__YOUR ASSIGNMENT__.
With the pictures omitted, please transcribe exactly the lines beginning at the one that contains "The height and width of the screenshot is (592, 859)." and ending with the last line of the records below.

__RECORDED INFORMATION__.
———

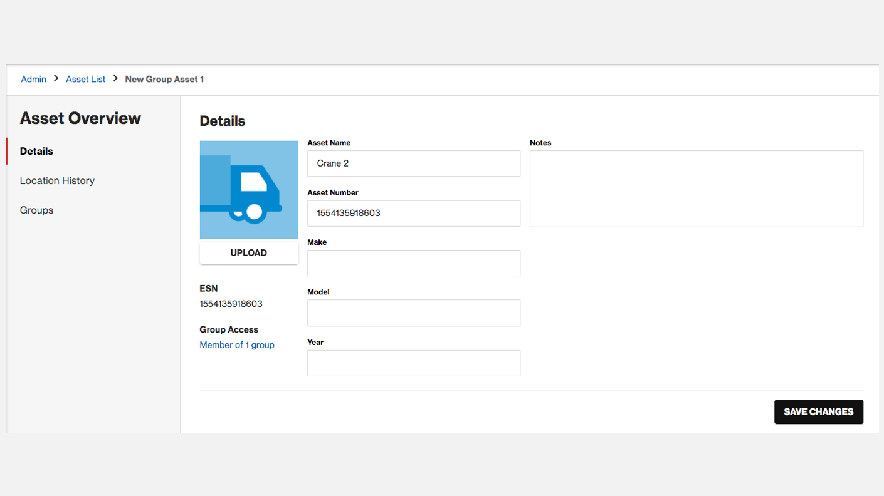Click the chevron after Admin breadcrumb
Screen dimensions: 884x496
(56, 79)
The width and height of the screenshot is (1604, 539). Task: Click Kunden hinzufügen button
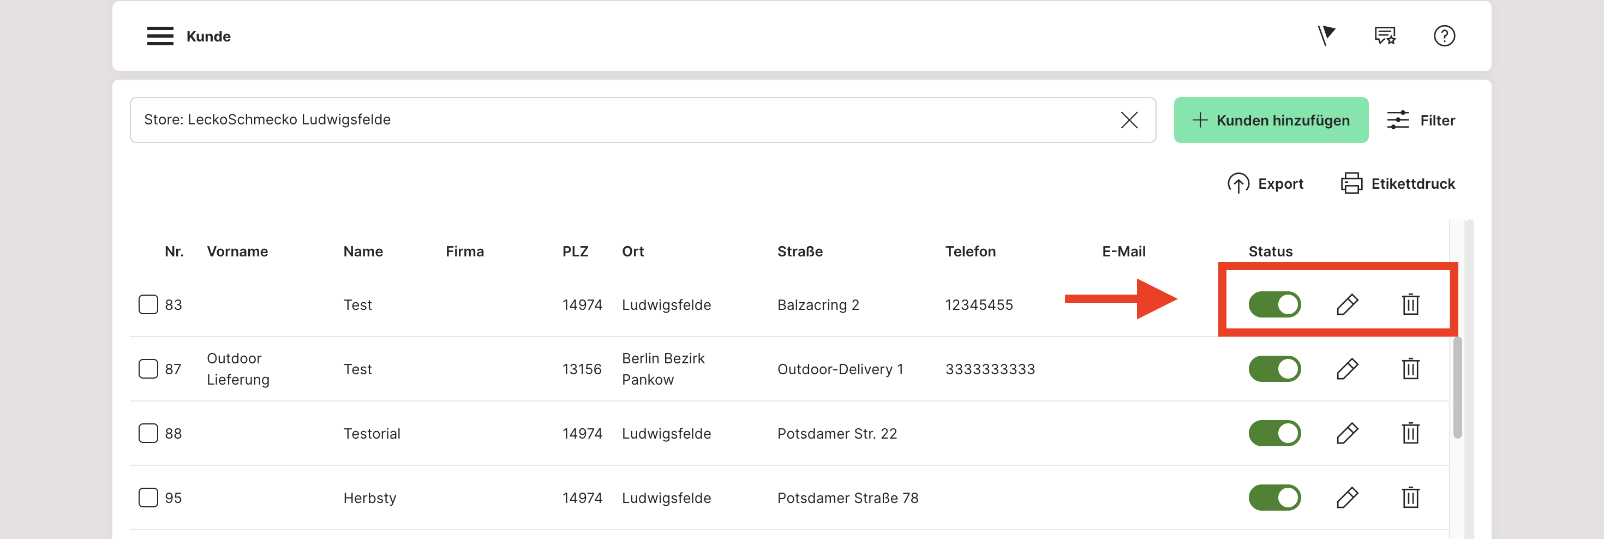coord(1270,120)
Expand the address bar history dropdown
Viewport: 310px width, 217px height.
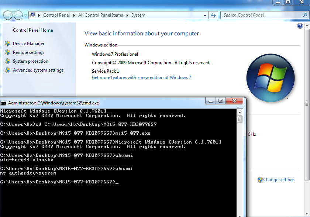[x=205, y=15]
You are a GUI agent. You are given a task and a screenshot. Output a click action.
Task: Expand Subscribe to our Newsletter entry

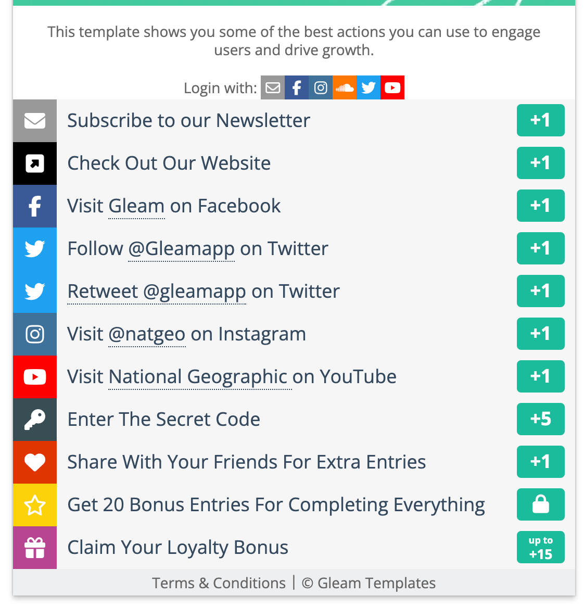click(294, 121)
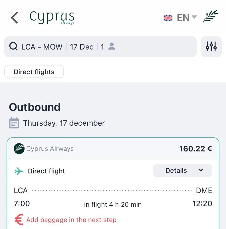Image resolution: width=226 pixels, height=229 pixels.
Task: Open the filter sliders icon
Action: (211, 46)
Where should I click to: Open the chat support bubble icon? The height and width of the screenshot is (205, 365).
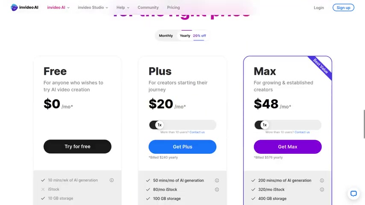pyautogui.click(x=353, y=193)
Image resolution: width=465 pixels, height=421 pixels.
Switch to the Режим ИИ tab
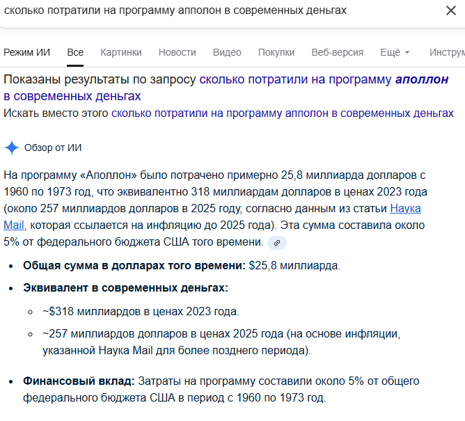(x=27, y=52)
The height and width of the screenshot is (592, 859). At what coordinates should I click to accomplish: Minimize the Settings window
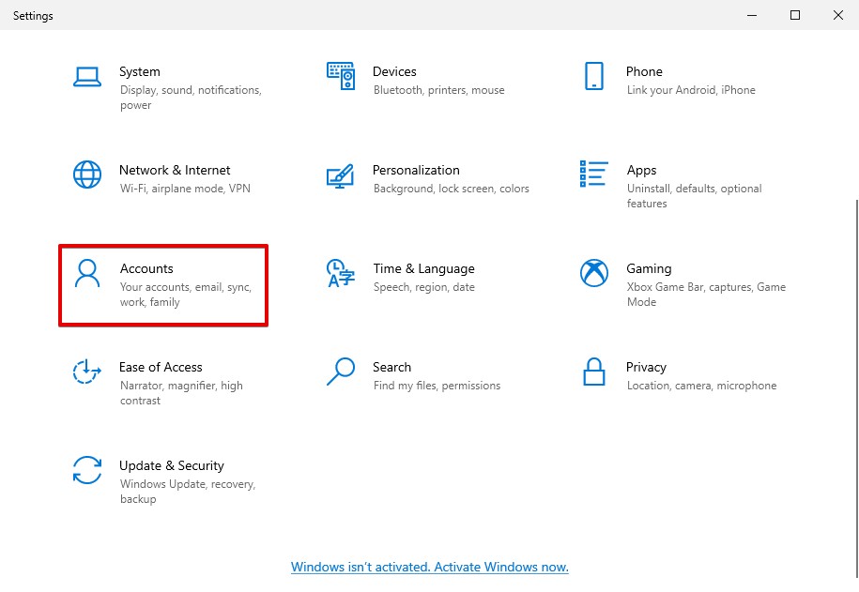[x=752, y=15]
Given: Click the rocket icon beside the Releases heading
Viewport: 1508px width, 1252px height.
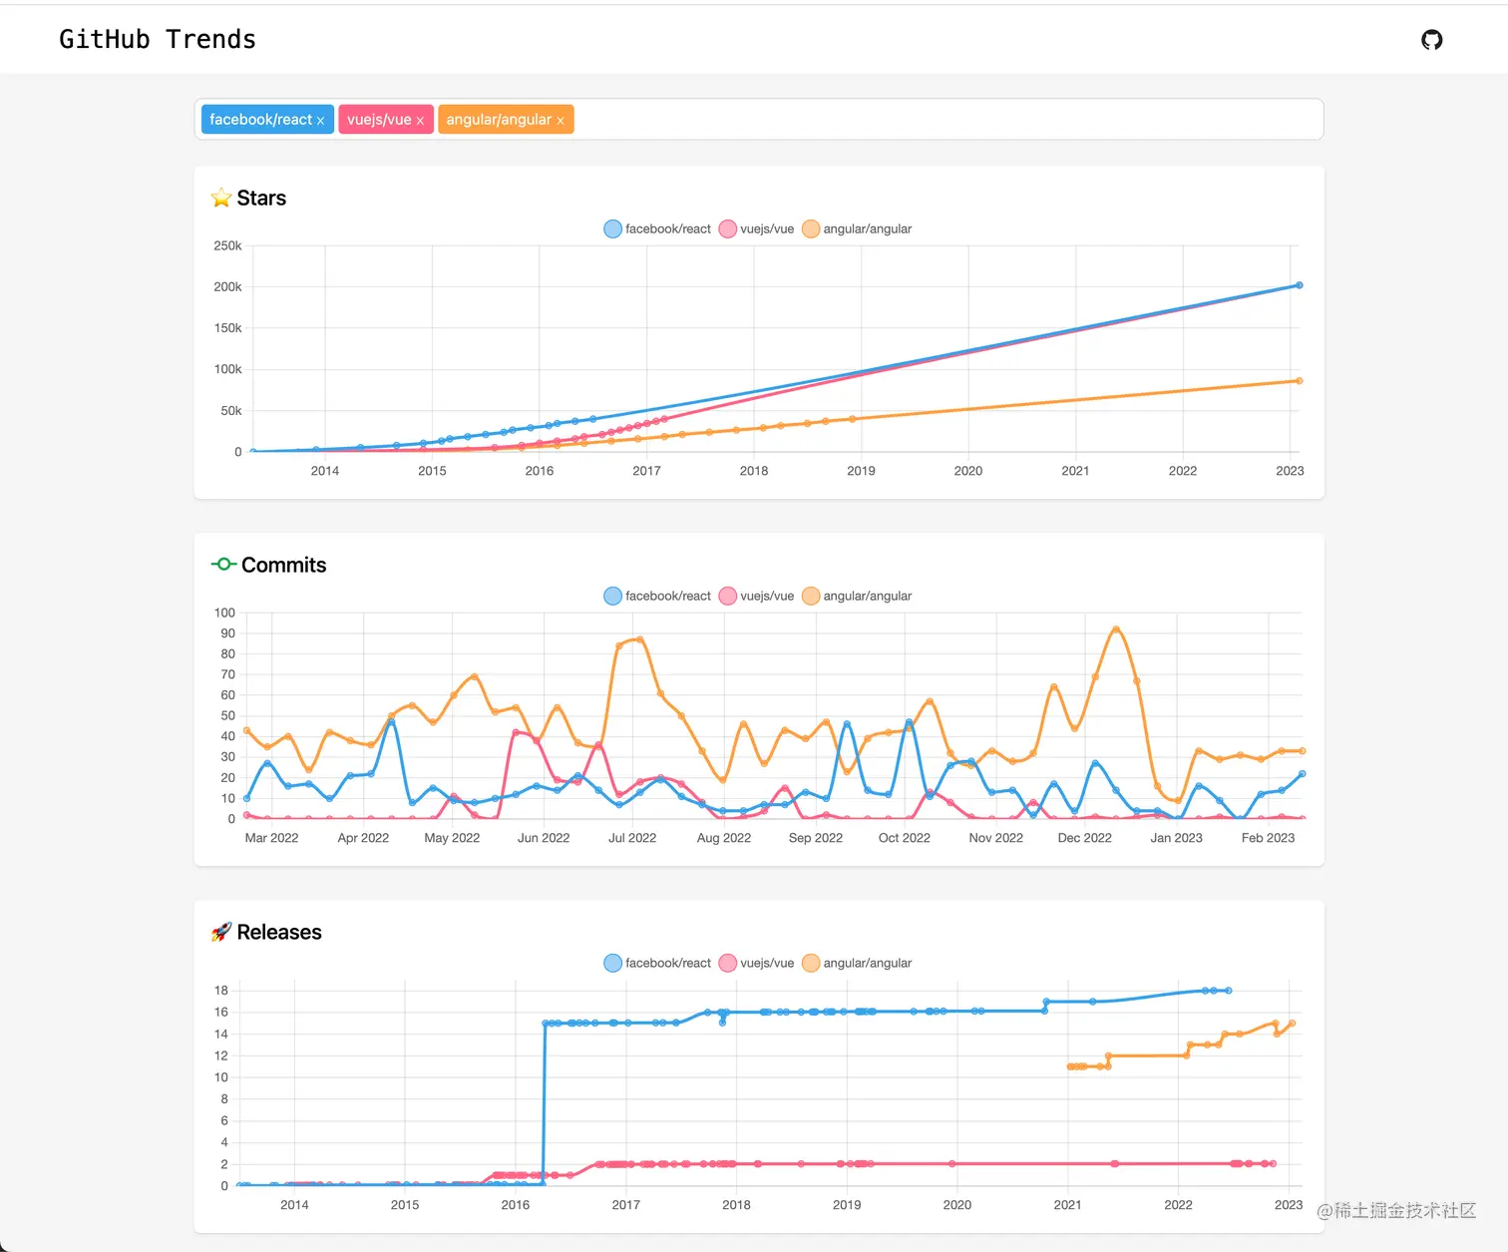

———

__FINAL ANSWER__.
The height and width of the screenshot is (592, 859). At what coordinates should I click to accomplish: Minimize the Settings window
[x=752, y=15]
Given: Click the rocket icon beside the Releases heading
Viewport: 1508px width, 1252px height.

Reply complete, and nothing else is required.